Sedangkan perang Israel – Palestina, tambahnya, kondisinya berbeda dengan konflik Rusia Ukraina. Mereka bukan produsen terbesar energi maupun pangan, seperti Rusia untuk gandum. Jadi impact secara langsung, terhadap perdagangan dunia itu rendah.

Menurutnya, yang perlu diwaspadai adalah impact tidak langsungnya, terutama kalau perangnya panjang dan meluas hingga ke negara-negara yang punya peran ke energi lebih besar, seperti Iran, walaupun kondisi saat ini kemungkinannya kecil.

“Bila itu terjadi, dampak ke harga minyaknya bisa naik kembali. Harga perbarel bisa naik di atas 100 dollar per barel, yang artinya harga BBM dalam negeri yang disubsidi berpotensi akan naik lagi,” jelasnya.
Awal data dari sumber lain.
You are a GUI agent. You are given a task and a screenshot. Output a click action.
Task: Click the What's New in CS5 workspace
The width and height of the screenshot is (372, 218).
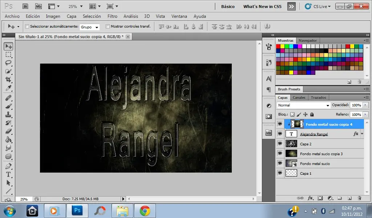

Gambir Trade Talk merupakan acara rutin dari Badan Kebijakan Perdagangan, Kementerian Perdagangan.

Kepala Pusat Kebijakan Ekspor Impor dan Pengamanan Perdagangan sekaligus Plt. Sekretaris Badan Kebijakan Perdagangan Iskandar Panjaitan mengatakan,
GTT 12 ini merupakan yang ke empat dan terakhir di 2023, dengan tema Outlook Perdagangan Internasional Tahun 2024.

“Hasil diskusi ini menjadi masukan bagi Kementerian Perdagangan, untuk menentukan kebijakan kedepan terutama untuk tahun 2024,” ujarnya.

Hadir dan memberikan sambutan pada kegiatan tersebut, Kepala Dinas Perindustrian dan Perdagangan Provinsi Jawa Barat Noneng Komara Nengsih.